Sleep Disorders and Children's Health

Expert strategies for solving common bedtime battles.

Introduction

child in pajamas holding teddy

Almost all parents have concerns about their child's sleep habits --that's partly why there are hundreds of books in print on getting children to fall asleep. But here's a fact that'll wake you up: Though it's common for children to suffer from either insufficient or disrupted sleep, bedtime battles are not necessarily normal and children may not outgrow them. A growing body of research suggests that childhood sleep disturbances are associated with obesity, cognitive problems, irritability, moodiness, oppositional behavior, and behavior that resembles Attention Deficit Hyperactivity Disorder (ADHD, called ADD when hyperactivity is not involved). The encouraging news is that doctors are doing more than ever to unearth the causes and best treatments for sleep problems.

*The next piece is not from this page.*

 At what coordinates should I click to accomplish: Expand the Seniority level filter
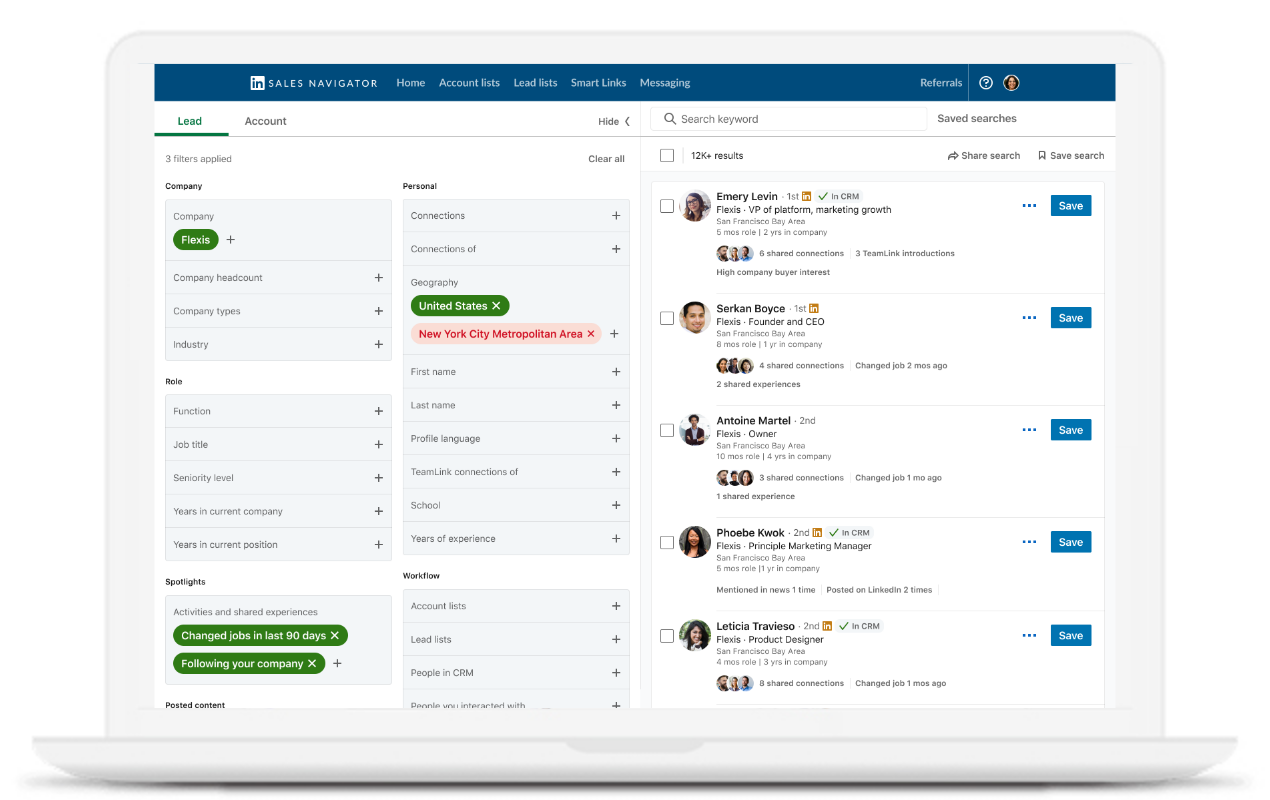[x=378, y=478]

"Lately there's been a dramatic boom in pediatric sleep research," says Jodi A. Mindell, Ph.D., associate director of The Sleep Center at The Children's Hospital of Philadelphia and coauthor of Take Charge of Your Sleep: The All-in-One Resource for Solving Sleep Problems in Kids and Teens .

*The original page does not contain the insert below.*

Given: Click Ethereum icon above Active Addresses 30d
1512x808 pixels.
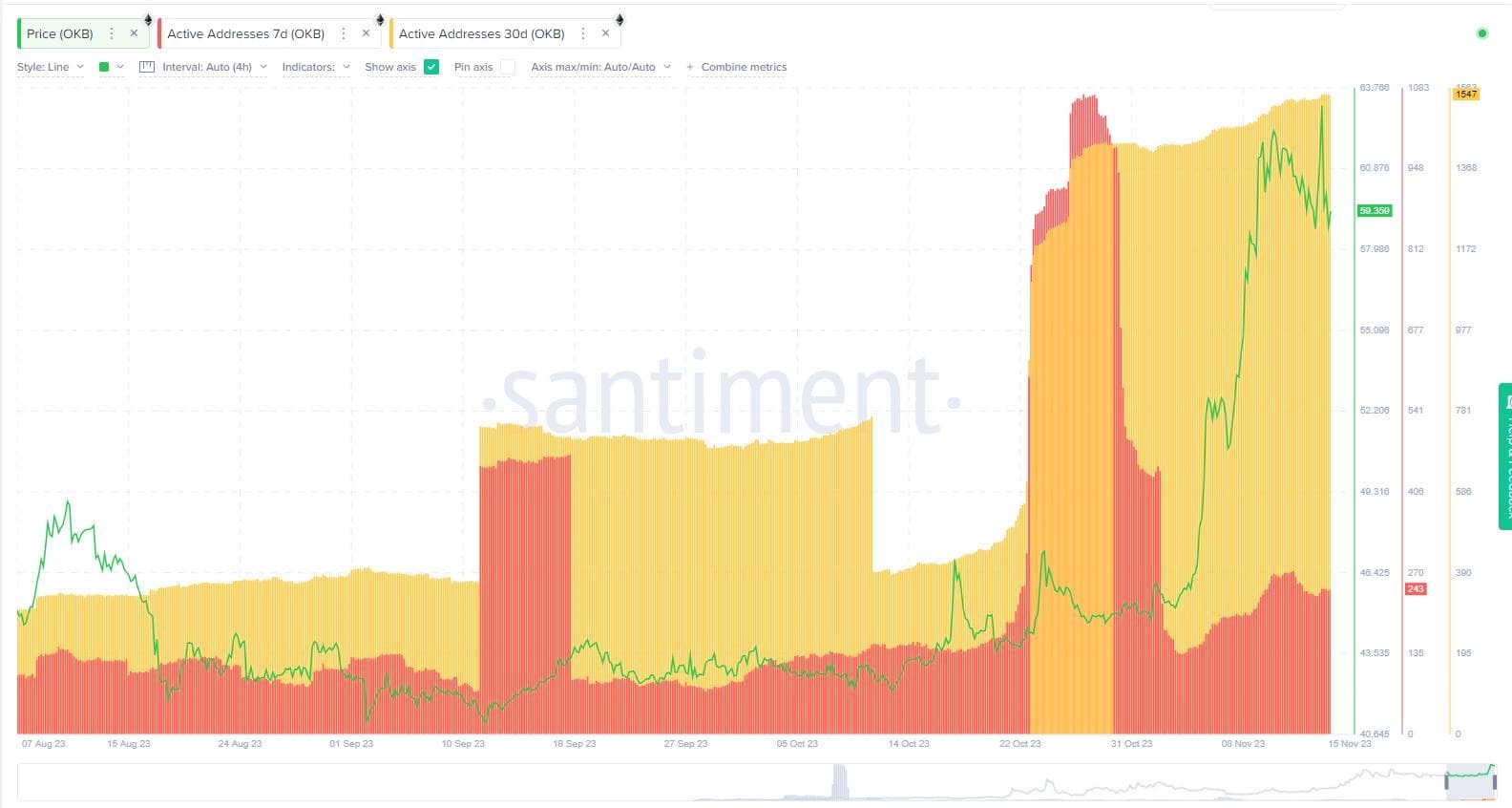Looking at the screenshot, I should pyautogui.click(x=620, y=20).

What's contributed to this need is the growing realization that some parents don't recognize that their children are suffering from poor sleep. A study conducted last year at Tel Aviv University in Israel found that although nearly 18% of children were considered poor sleepers based on overnight sleep studies, their parents were not aware that their children were sleep-deprived.

In the meantime, doctors continue to uncover important -- and startling -- findings about the effects of poor sleep on children's health, development, and behavior.